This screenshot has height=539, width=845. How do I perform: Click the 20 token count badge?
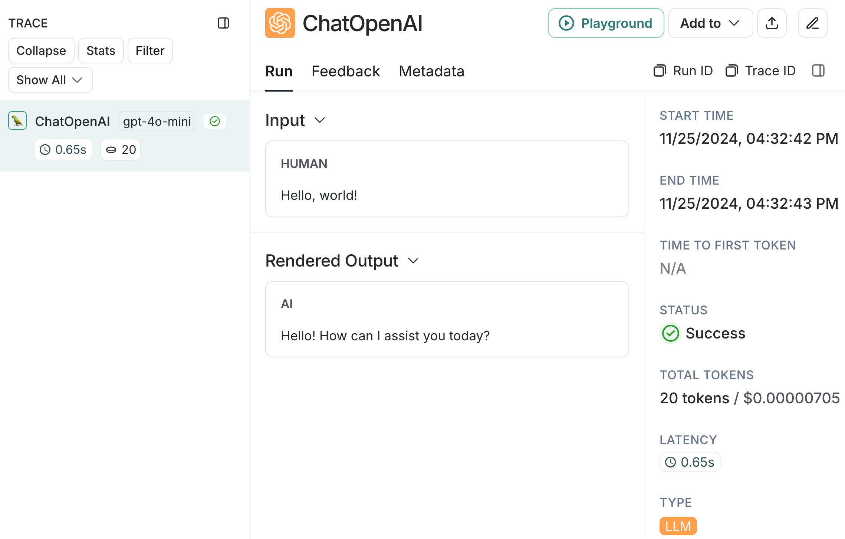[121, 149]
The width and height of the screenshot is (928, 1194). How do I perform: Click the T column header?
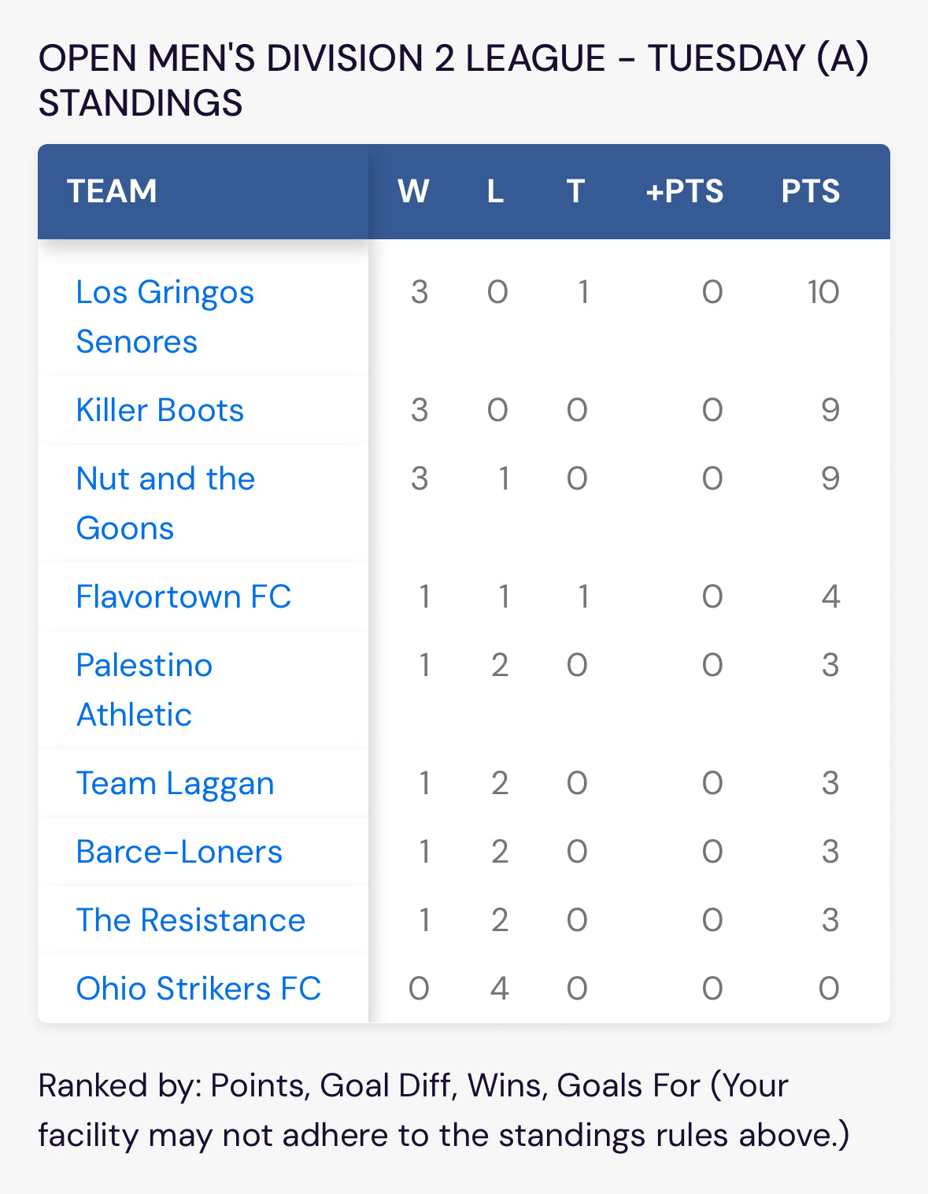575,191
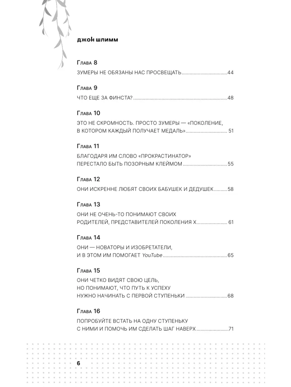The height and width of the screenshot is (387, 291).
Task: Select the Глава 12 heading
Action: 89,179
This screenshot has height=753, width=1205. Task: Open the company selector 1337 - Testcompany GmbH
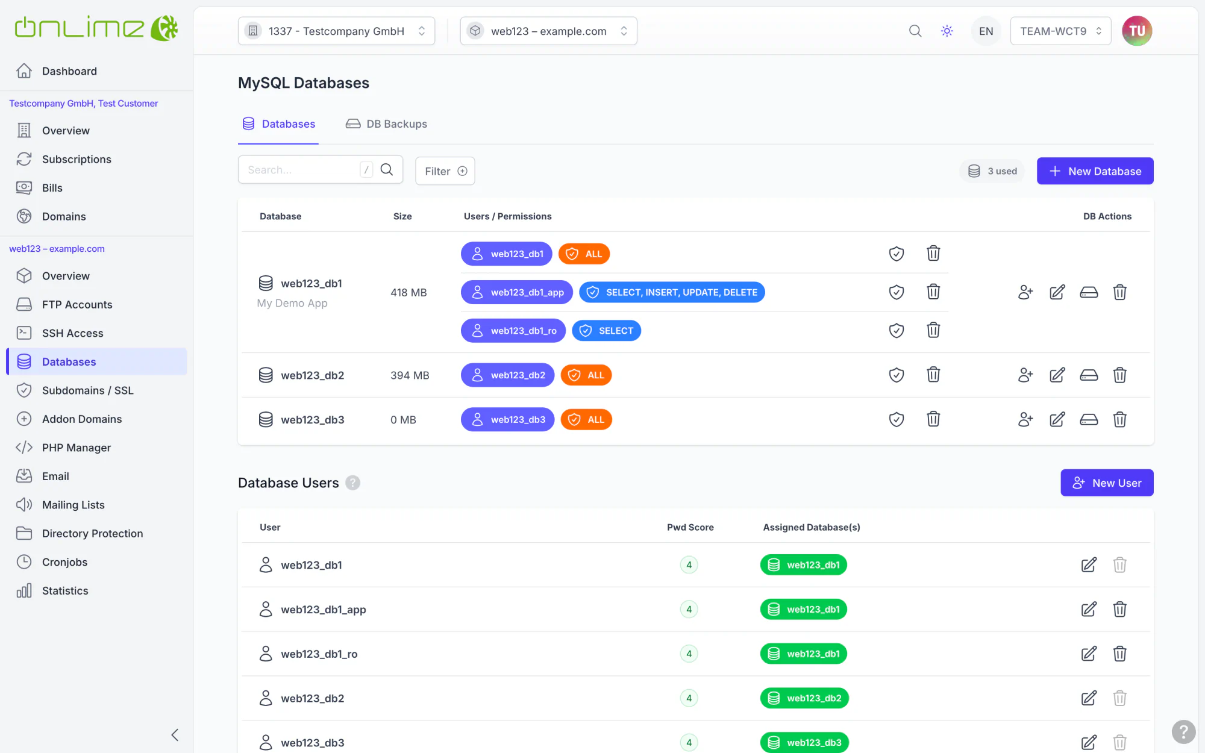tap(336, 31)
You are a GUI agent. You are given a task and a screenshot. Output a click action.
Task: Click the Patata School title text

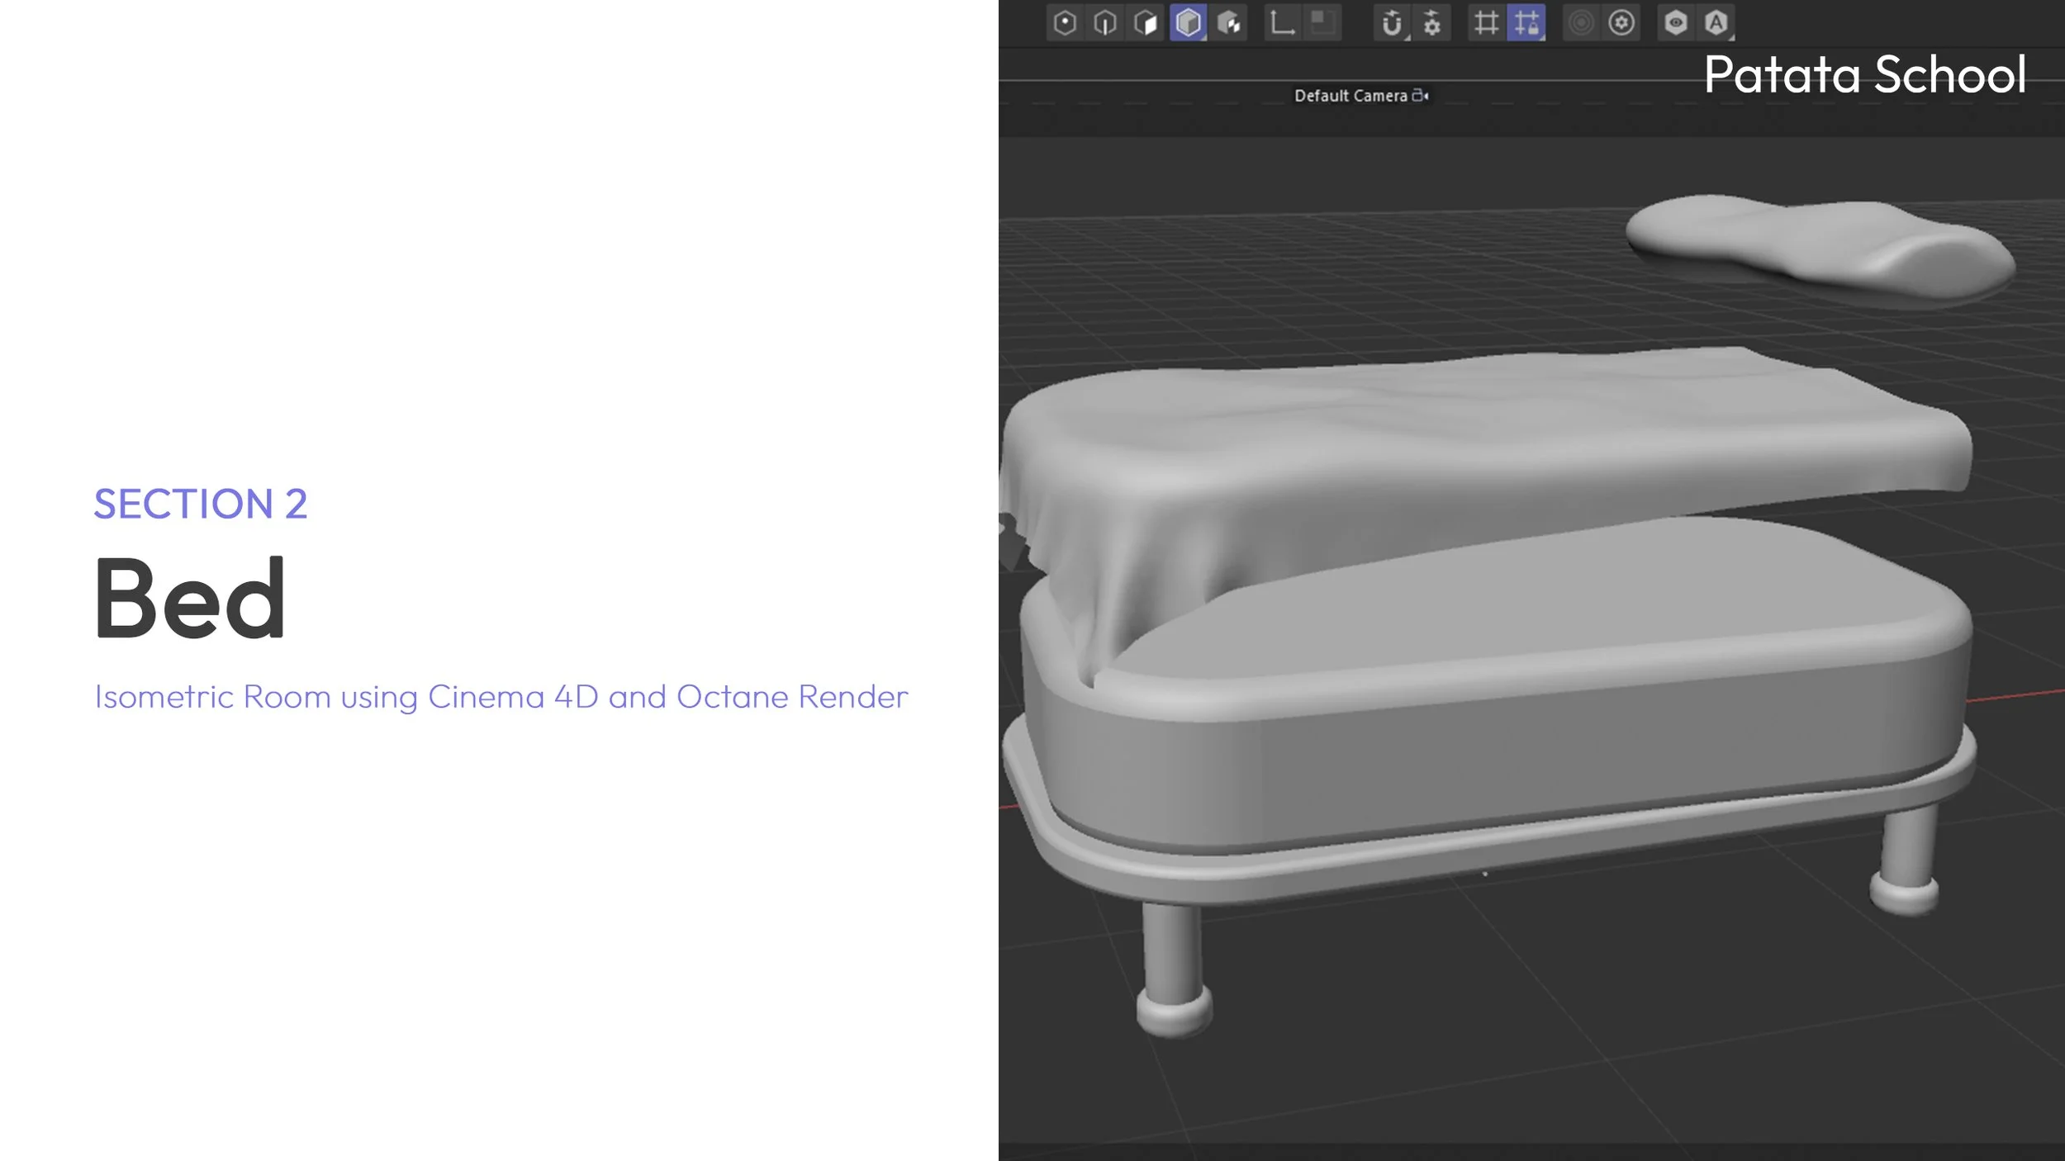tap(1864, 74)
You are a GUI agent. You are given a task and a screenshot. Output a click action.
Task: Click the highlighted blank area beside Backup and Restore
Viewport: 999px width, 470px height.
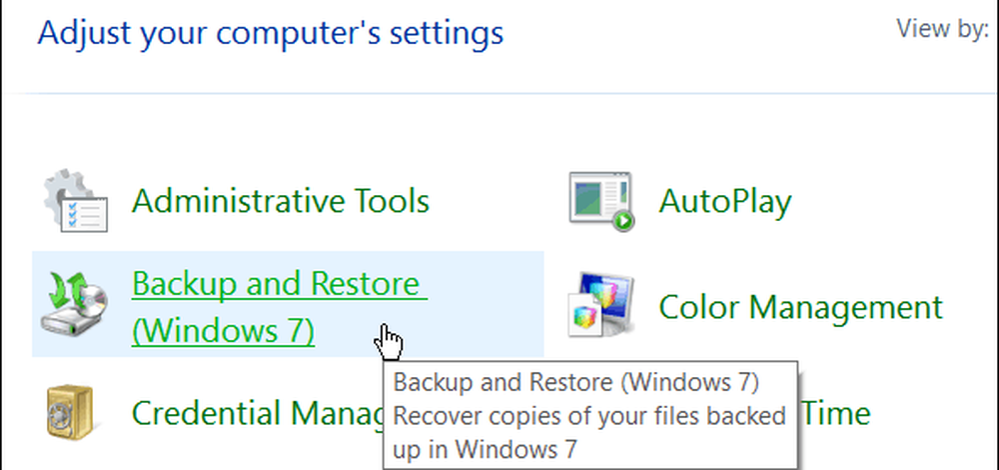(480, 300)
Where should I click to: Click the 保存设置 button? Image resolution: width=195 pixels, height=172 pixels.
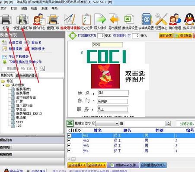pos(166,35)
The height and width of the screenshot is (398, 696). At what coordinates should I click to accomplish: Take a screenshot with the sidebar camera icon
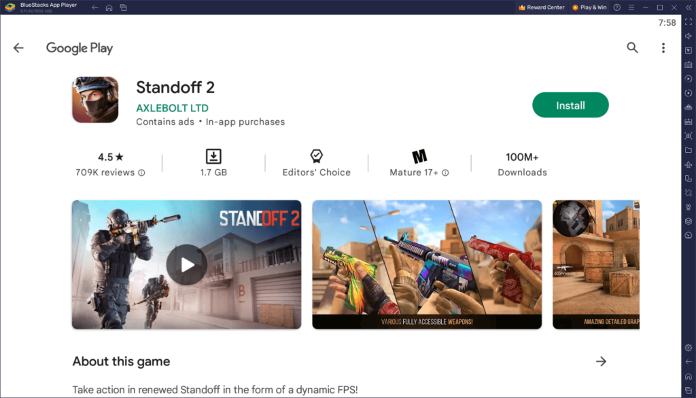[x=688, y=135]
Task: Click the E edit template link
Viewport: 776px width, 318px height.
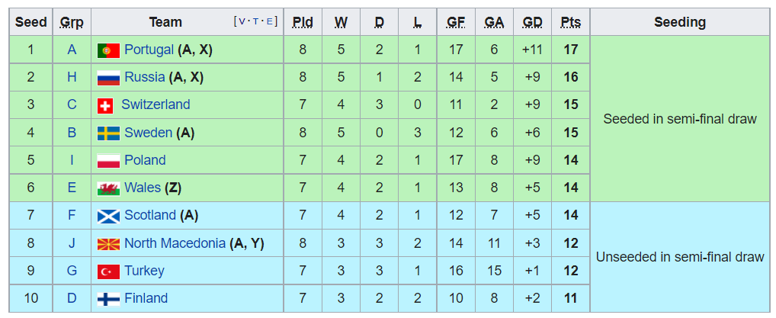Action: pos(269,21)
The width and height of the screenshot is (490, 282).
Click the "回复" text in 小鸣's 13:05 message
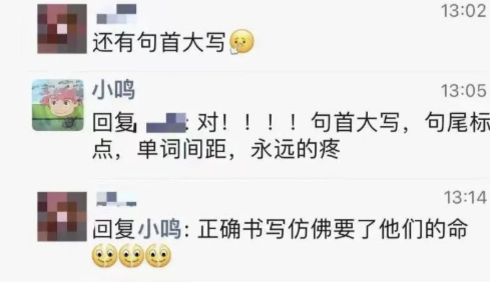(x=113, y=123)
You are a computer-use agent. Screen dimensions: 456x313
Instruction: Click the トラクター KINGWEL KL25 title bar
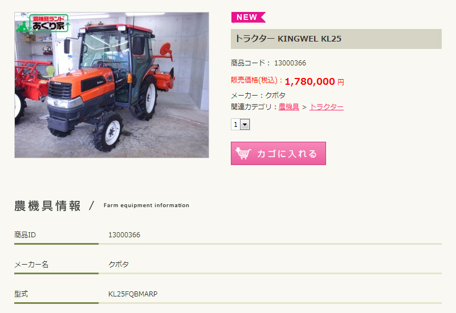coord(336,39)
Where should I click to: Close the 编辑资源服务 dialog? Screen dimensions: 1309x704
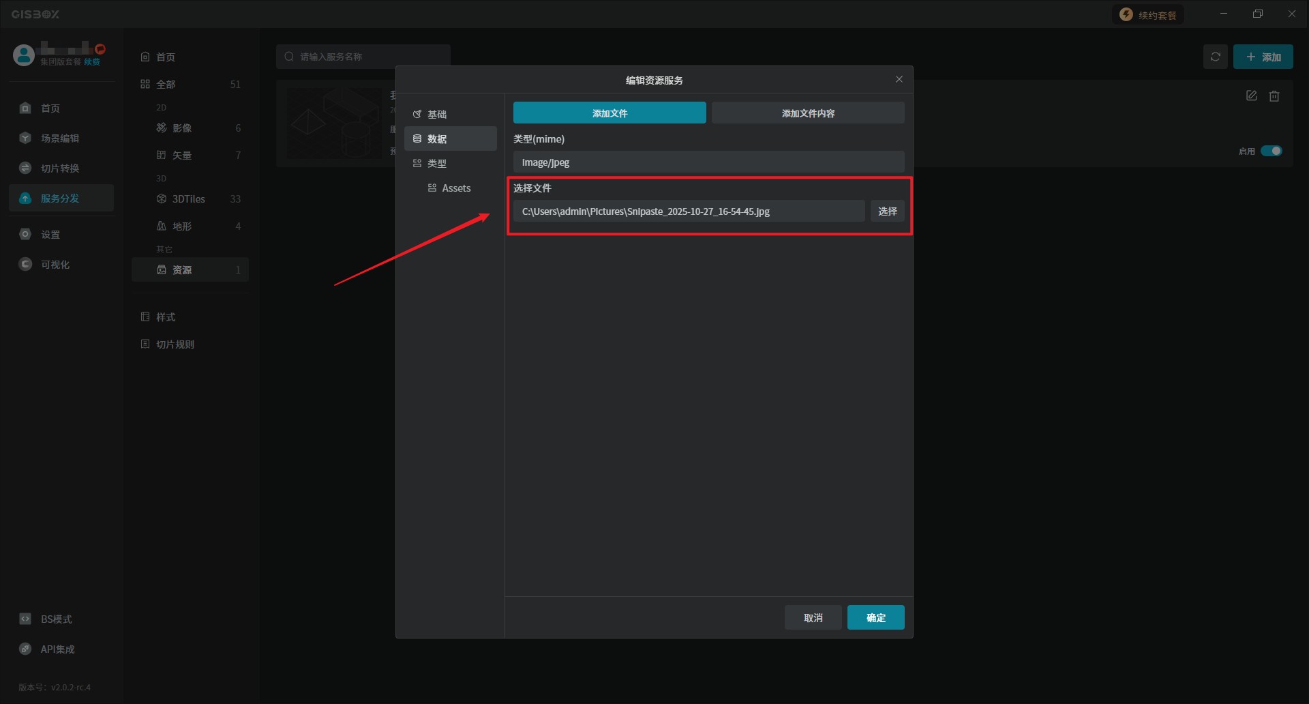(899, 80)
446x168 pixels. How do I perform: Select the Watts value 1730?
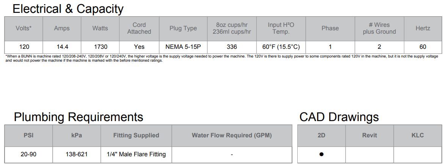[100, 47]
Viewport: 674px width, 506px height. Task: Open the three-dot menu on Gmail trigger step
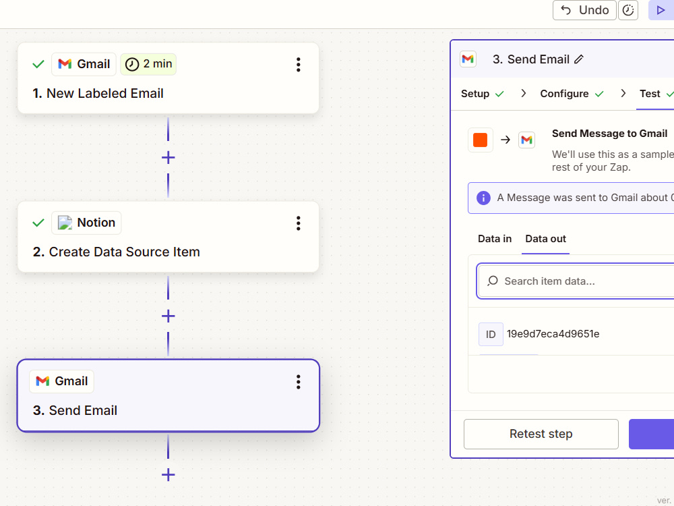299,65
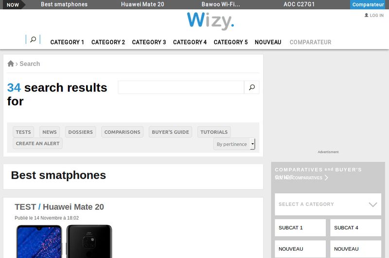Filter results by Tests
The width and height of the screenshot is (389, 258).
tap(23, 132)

> _EXERCISE INSTRUCTIONS_
Please write out all the data above again, swapping "Viewport" for "Window" everywhere it occurs and changing nothing else. Leave out the pictures.

> _SOLUTION TO THIS EXERCISE_
This screenshot has height=539, width=845. How do I perform: Click the 20 token count badge?
[121, 149]
The width and height of the screenshot is (928, 1194). How do I perform: Click the T column header?
575,191
The height and width of the screenshot is (387, 291).
Task: Select the Глава 12 heading
Action: 89,179
This screenshot has height=753, width=1205. Task: Open the company selector 1337 - Testcompany GmbH
tap(336, 31)
You are a GUI agent. You are given a task and a screenshot. Output a click action.
Task: Click the Patata School title text

tap(1864, 74)
You are a GUI agent. You are given a task and a screenshot. Output a click action.
Task: Click the highlighted blank area beside Backup and Restore
Window: 999px width, 470px height.
(480, 300)
Where should I click to: Click the 保存设置 button? Image resolution: width=195 pixels, height=172 pixels.
pos(166,35)
The height and width of the screenshot is (398, 696). At what coordinates should I click to accomplish: Take a screenshot with the sidebar camera icon
[x=688, y=135]
Task: Click the E edit template link
Window: 776px width, 318px height.
Action: pos(269,21)
The width and height of the screenshot is (490, 282).
Click the "回复" text in 小鸣's 13:05 message
(x=113, y=123)
You are a computer-use agent. Screen dimensions: 456x313
Instruction: Click the トラクター KINGWEL KL25 title bar
coord(336,39)
Where should I click to: Close the 编辑资源服务 dialog? Screen dimensions: 1309x704
(899, 80)
446x168 pixels. How do I perform: Select the Watts value 1730?
[100, 47]
Window: 674px width, 506px height. Task: Open the three-dot menu on Gmail trigger step
299,65
Filter results by Tests
The width and height of the screenshot is (389, 258).
tap(23, 132)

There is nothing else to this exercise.